UN LLAMADO A LA CONCIENCIA
El Papa Francisco ha sido una de las voces más contundentes en la denuncia de la corrupción. No como quien simplemente apunta el dedo, sino como quien reconoce en este mal una raíz profunda de sufrimiento y descomposición moral que nos afecta a todos.
Su pontificado ha estado marcado por un compromiso frontal contra esta enfermedad que carcome tanto el alma de las personas como la salud de las instituciones, mostrándonos un camino de integridad que todos podemos seguir.
Ya en febrero de 2018, en su mensaje mensual de oración, advirtió con claridad: «La corrupción no se combate con el silencio.
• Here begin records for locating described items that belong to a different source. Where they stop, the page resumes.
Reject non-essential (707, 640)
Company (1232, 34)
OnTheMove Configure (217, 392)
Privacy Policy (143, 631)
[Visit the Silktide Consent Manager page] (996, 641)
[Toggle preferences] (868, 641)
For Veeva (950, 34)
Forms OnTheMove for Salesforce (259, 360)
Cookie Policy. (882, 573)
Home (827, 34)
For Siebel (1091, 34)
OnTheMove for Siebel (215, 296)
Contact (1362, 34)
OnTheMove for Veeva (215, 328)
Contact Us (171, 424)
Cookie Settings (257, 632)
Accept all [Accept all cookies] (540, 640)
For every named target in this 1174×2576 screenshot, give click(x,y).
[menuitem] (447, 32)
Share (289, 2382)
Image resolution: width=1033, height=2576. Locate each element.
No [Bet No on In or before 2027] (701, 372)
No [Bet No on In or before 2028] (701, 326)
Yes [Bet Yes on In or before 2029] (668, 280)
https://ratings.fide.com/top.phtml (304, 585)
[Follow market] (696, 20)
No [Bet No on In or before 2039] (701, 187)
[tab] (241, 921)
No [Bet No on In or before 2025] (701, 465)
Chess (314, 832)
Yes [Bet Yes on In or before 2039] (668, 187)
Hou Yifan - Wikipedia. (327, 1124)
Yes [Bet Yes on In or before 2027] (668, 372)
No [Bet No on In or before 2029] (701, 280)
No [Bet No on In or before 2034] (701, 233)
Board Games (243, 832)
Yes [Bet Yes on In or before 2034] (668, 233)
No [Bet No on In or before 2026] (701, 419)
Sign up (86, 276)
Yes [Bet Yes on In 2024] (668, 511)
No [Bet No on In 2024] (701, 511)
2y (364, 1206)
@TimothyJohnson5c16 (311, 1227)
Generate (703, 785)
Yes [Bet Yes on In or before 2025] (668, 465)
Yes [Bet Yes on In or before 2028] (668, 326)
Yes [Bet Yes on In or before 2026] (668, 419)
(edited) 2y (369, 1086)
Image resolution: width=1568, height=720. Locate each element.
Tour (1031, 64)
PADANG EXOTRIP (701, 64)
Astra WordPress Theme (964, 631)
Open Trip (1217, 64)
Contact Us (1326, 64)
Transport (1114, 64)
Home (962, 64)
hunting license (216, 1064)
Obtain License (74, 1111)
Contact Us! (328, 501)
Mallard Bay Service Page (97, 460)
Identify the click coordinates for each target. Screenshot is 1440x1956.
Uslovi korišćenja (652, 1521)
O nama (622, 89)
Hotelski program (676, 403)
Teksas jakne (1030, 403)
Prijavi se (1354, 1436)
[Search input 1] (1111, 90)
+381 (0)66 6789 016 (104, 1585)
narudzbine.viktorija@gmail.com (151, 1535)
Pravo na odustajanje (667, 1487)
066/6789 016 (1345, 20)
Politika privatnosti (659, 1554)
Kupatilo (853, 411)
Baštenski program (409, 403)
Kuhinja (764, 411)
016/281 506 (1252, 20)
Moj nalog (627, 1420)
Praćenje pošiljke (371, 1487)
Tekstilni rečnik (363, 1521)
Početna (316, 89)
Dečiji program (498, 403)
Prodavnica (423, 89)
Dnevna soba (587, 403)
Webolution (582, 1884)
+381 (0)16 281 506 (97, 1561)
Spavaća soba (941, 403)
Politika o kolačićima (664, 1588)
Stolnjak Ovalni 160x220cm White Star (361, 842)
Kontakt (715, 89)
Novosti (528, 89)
Debemos hablar de ella, denunciar sus males, comprenderla para poder mostrar la voluntad de hacer valer la misericordia sobre la mezquindad, la belleza sobre la nada.»
Estas palabras no fueron retóricas. Francisco no ha dudado en señalar, con dolor pero también con esperanza, que la corrupción está en la raíz de flagelos tan graves como la esclavitud moderna, el desempleo estructural y el abandono sistemático de los bienes comunes y del medio ambiente, síntomas todos de una civilización enferma de egoísmo y codicia que nos llama a la reflexión y al cambio.
En septiembre de 2024, desde su conocimiento profundo de la realidad latinoamericana, denunció un caso concreto de corrupción en Argentina. Un empresario extranjero le relató cómo un funcionario le había exigido una «coima» a cambio de facilitar un proyecto de inversión. Con memoria de familia y sabiduría popular, el Papa evocó entonces una advertencia de su abuela:
«El diablo entra por los bolsillos. Siempre. Que una coima aquí, una cosa allá…»
No se trata de exageraciones ni de metáforas piadosas, sino de verdades que resuenan en el corazón de quienes han sufrido las consecuencias de este mal.
En el corazón de cada acto corrupto habita la negación del prójimo y el desprecio por la verdad, una herida que nos afecta como comunidad y que nos interpela a cada uno.
Por ello, durante su pontificado, Francisco impulsó medidas concretas. En 2020, promulgó un Motu Proprio que fijó normas de transparencia, control y competencia en los contratos públicos de la Santa Sede y del Estado de la Ciudad del Vaticano. Y en los últimos días de su vida, en abril de 2025, ordenó la disolución del Sodalicio de Vida Cristiana en Perú, una institución ensombrecida por abusos y prácticas corruptas, reafirmando que no hay lugar para la impunidad en la casa de Dios, mostrándonos con acciones concretas que el cambio es posible.
Francisco no solo predicó la transparencia: la exigió. No solo habló de reformas: las impulsó. No solo pidió denunciar: alentó a hacerlo con valentía, invitándonos a todos a ser parte de esta transformación.
Porque desde la visión católica, la corrupción no es simplemente un delito administrativo; es pecado grave, es escándalo, es una afrenta directa a la justicia divina y a la dignidad humana que todos compartimos.
Corromper o dejarse corromper es negar al pobre, al justo y al Cristo que habita en ellos. Es cambiar treinta monedas por la verdad, es traicionar nuestra propia humanidad.
Y si la Iglesia quiere ser luz del mundo, no puede permitirse ni una sombra más de silencio cómplice. La corrupción no se tolera, se combate. Con verdad. Con justicia. Y, si es necesario, con el látigo del Evangelio. Porque en esta lucha, todos tenemos un lugar y una responsabilidad.